Individual Differences in Distinct Aspects of Executive Function Predict Theory of Mind in School-Aged Children with ASD
Objectives: To examine the relation between individual differences in EF and ToM in school-aged children with ASD and average IQ using large batteries of ToM and EF measures.
Methods: Sixty-four children with ASD between the ages of 7-11 years participated. All children had an ASD diagnosis (ADOS-2, ADI-R, DSM-5) and WASI-2 Full Scale IQ of 80 or higher. The ToM battery included tasks measuring: (1) emotion recognition (TOM Test-Level 1), (2) first-order false belief (Location Change and Unexpected-Contexts False Belief Videos [TOM Videos], and TOM Test-Level 2), (3) second-order false belief (TOM Test-Level 3), and (4) spontaneous social attribution abilities (Social Attribution Task [SAT]). For the TOM Test (Muris et al., 1999) and TOM Videos, children viewed pictures and videos with pre-recorded questions. For the SAT (Klin, 2000), children viewed animated geometrical figures enacting a social scene and answered open-ended questions, which were coded into six index scores representing different aspects of spontaneous social attribution: Pertinence, Salience, Cognition, Affect, Person, and Problem-Solving. The EF battery included tasks measuring: (1) interference suppression (Attention Network Task [ANT] and Stroop task), (2) behavioral inhibition of a dominant response (Change task), and (3) working memory (Backward Digit Span).
Results: A bigger reaction time (RT) difference on the ANT task (more mistakes for the incongruent versus congruent flanker condition) related to lower TOM Videos scores, when controlling for age and VIQ (β = -.31, p = .01). A bigger RT difference on the Stroop task (more mistakes for the incongruent versus congruent condition) related to lower SAT Salience scores, when controlling for age and IQ (β = -.39, p < .01). Decreased verbal working memory on the digit span related to lower TOM Test-level 2 performance, when controlling for age and VIQ (β = .26, p = .04).

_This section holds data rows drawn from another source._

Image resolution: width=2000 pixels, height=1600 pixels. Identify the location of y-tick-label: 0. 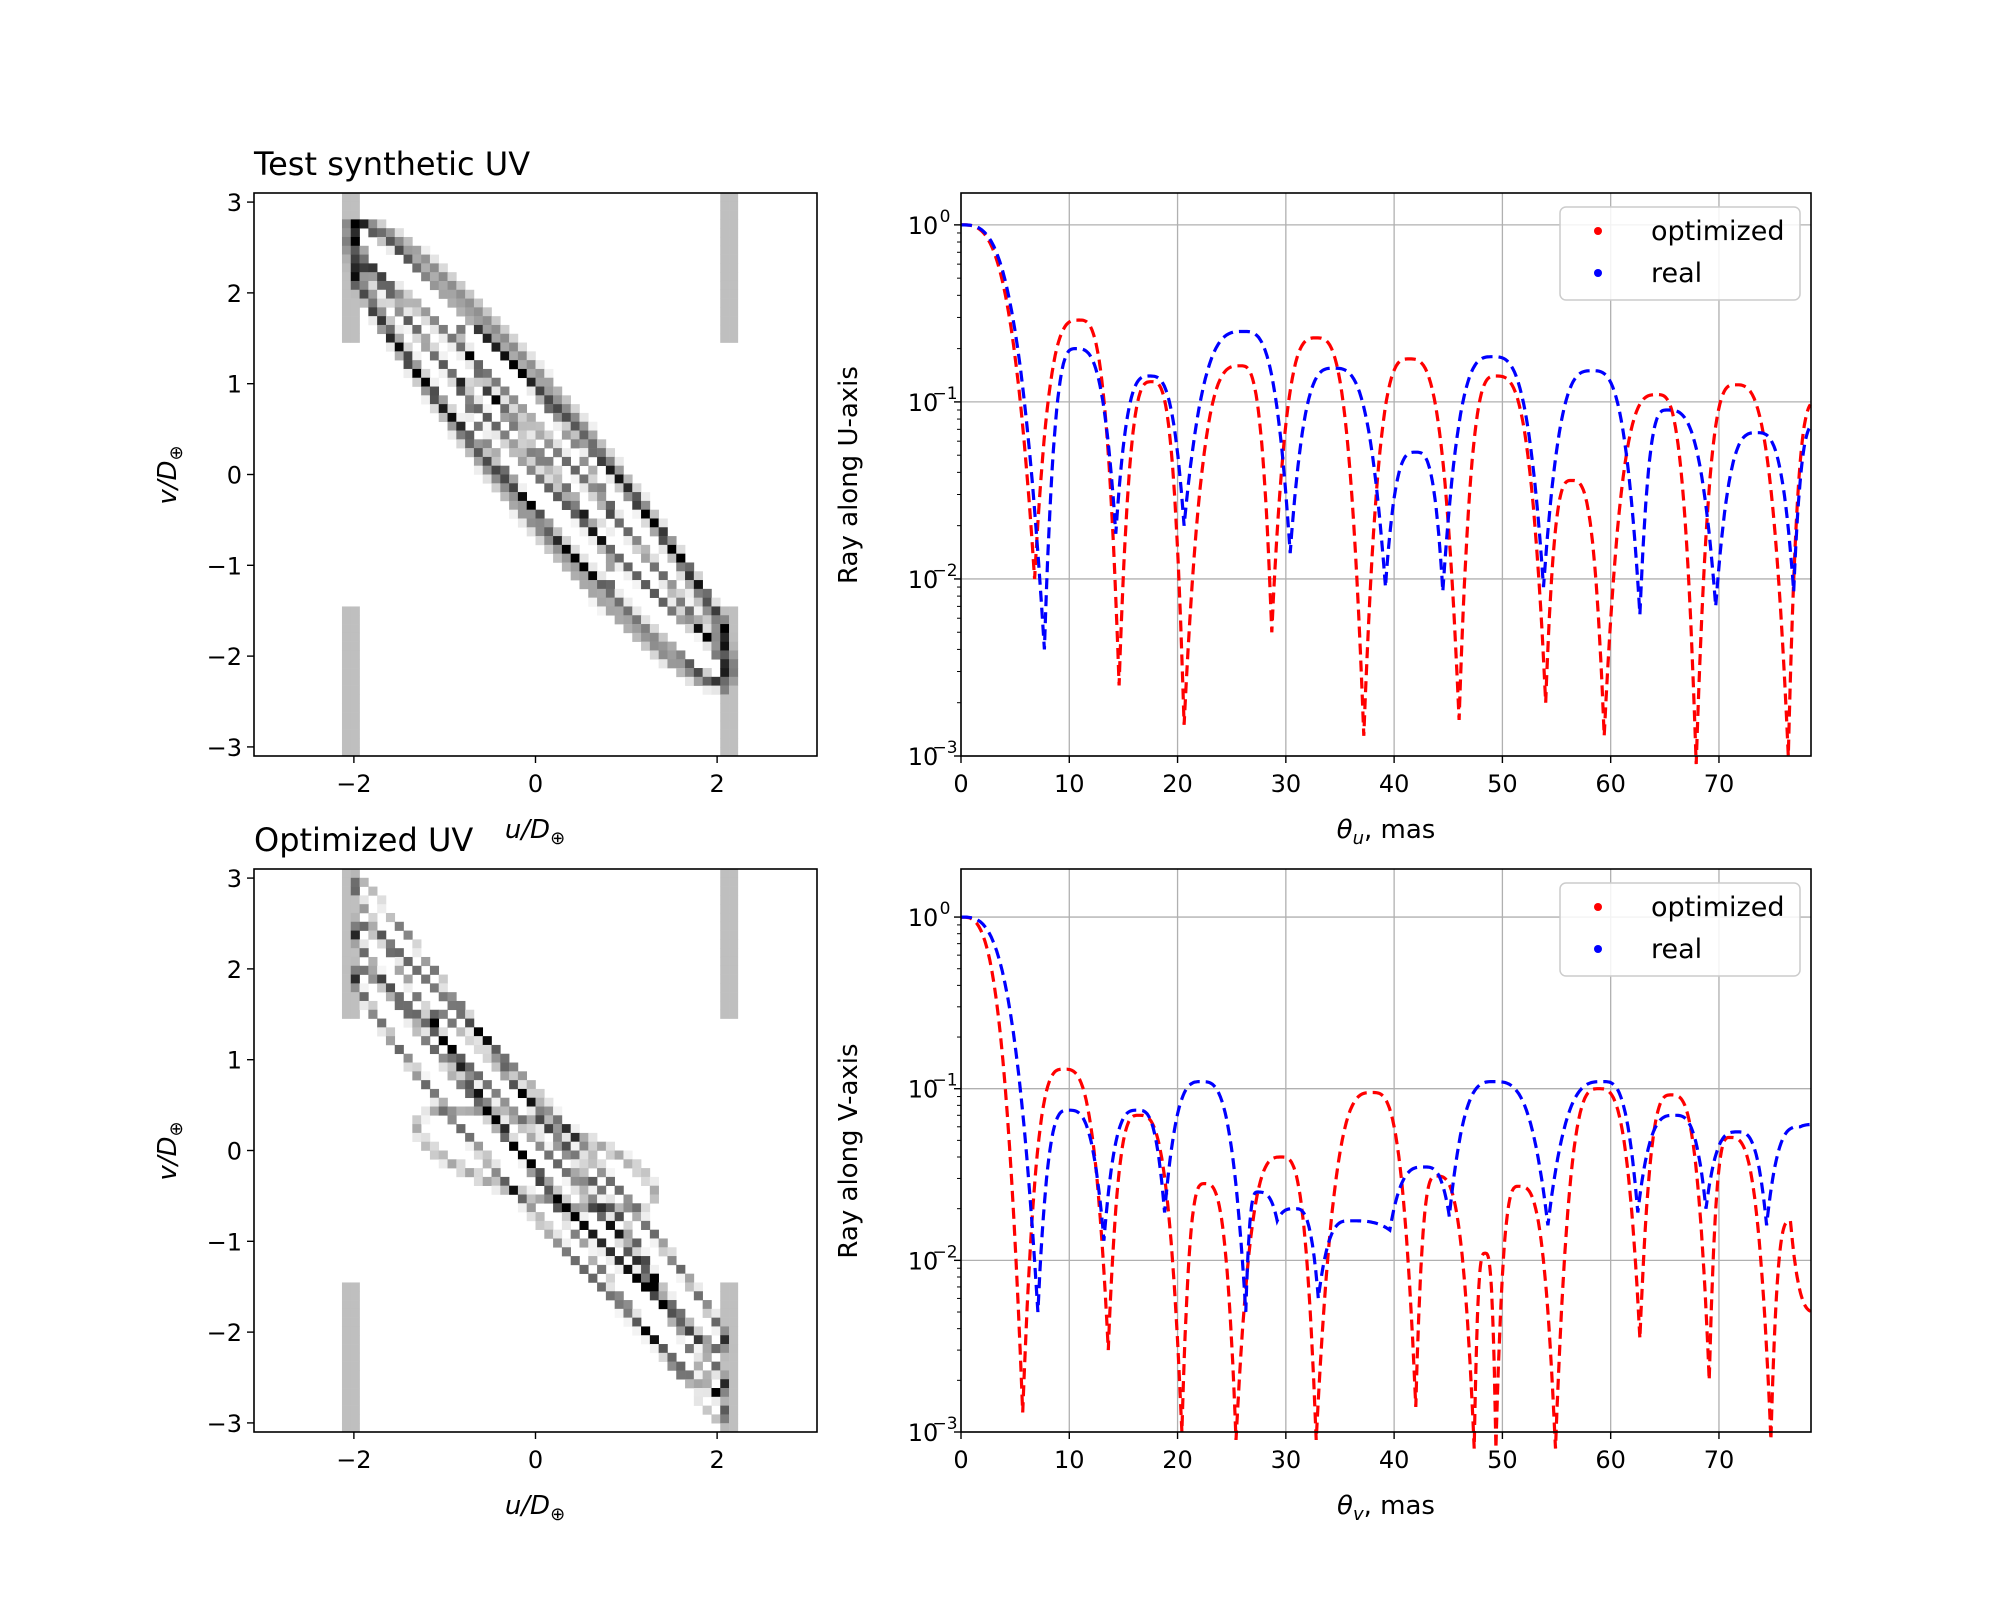
(234, 476). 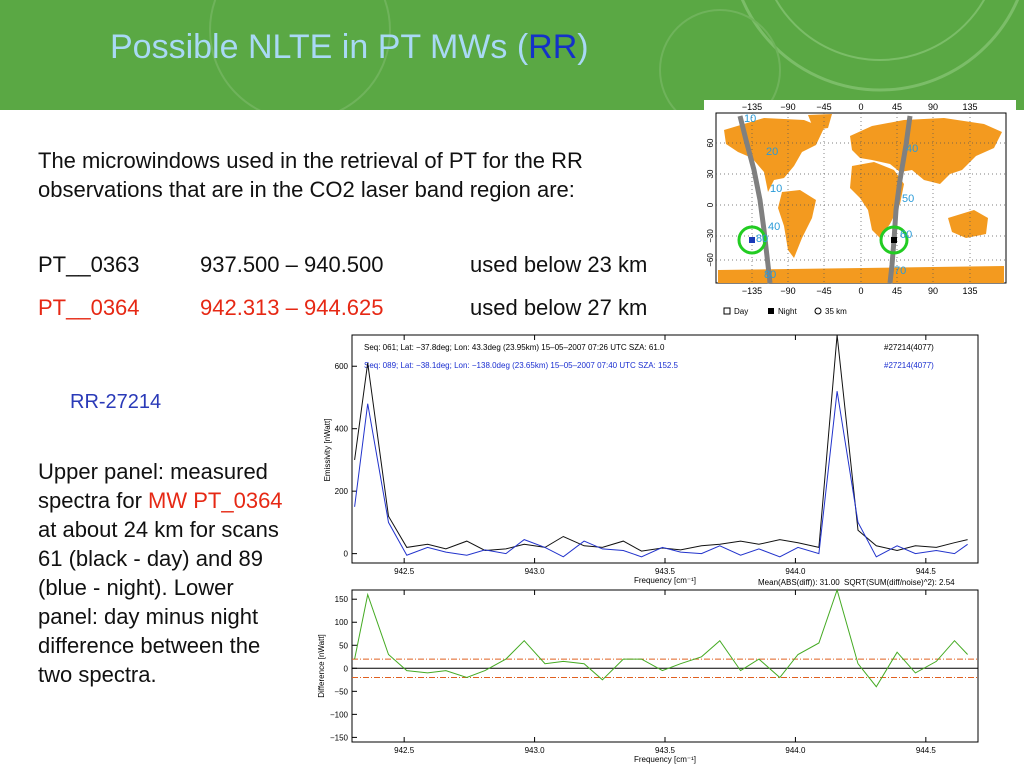 What do you see at coordinates (727, 311) in the screenshot?
I see `day-legend-icon` at bounding box center [727, 311]. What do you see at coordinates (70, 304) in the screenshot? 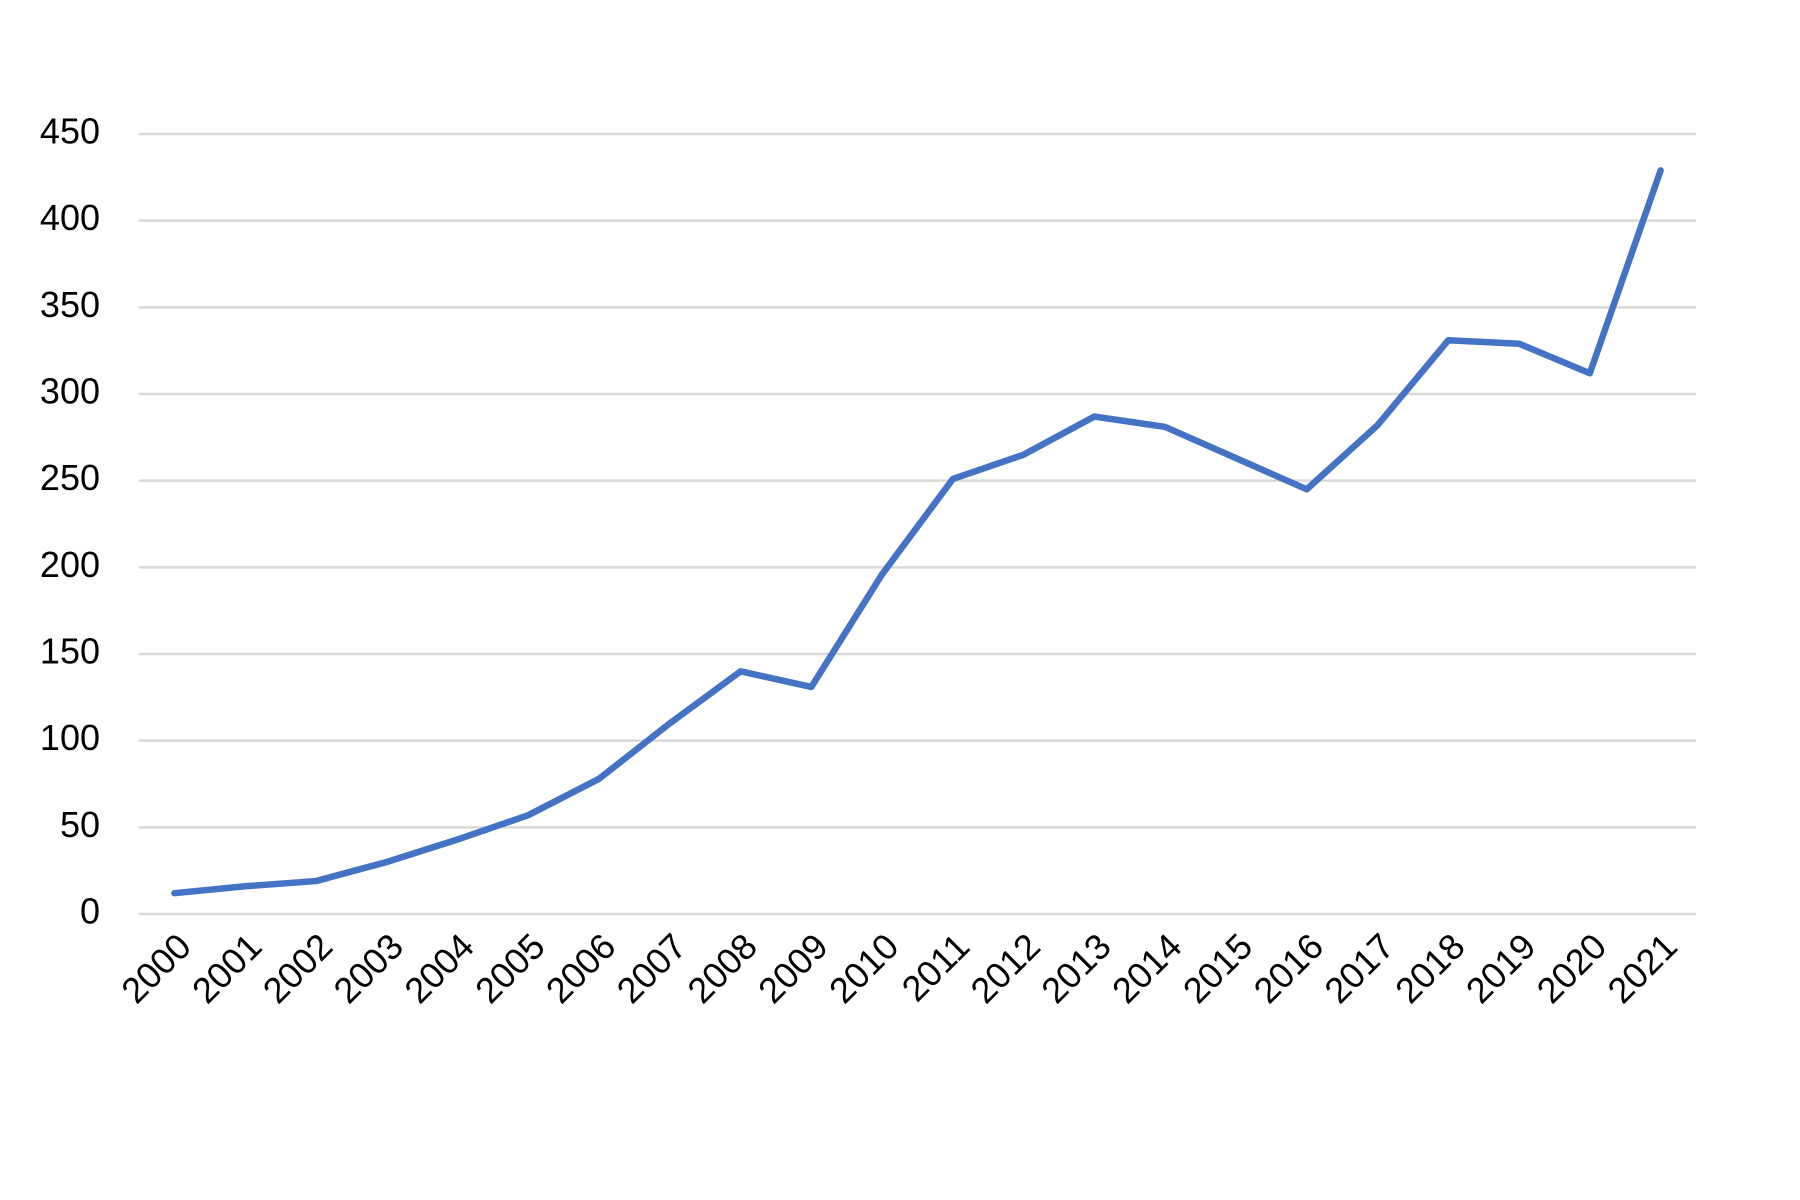
I see `y-tick-label: 350` at bounding box center [70, 304].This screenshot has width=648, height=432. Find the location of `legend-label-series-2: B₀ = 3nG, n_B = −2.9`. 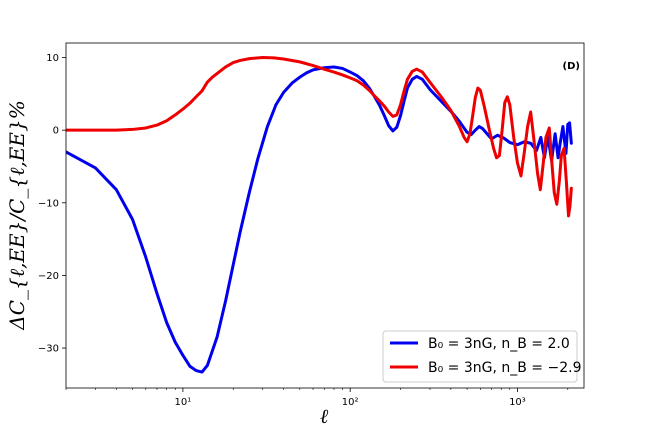

legend-label-series-2: B₀ = 3nG, n_B = −2.9 is located at coordinates (504, 368).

Conclusions: Above and beyond the influence of age and verbal IQ, individual differences in EF predicted ToM in school-aged children with ASD. First, children with ASD with decreased interference suppression for incongruent flankers had worse first-order false-belief performance. Second, children with ASD with decreased interference suppression of incongruent color-word pairs had a decreased ability to make salient social attributions about animated geometrical figures enacting a social scene. Finally, children with ASD with decreased working memory had worse first-order false belief performance. Overall, our results indicate that for school-aged children with ASD, interference suppression predicts both spontaneous ToM and first-order false belief, while verbal working memory predicts first-order false belief. Results suggest a clinically relevant link between individual differences in specific aspects of EF and social cognition in ASD.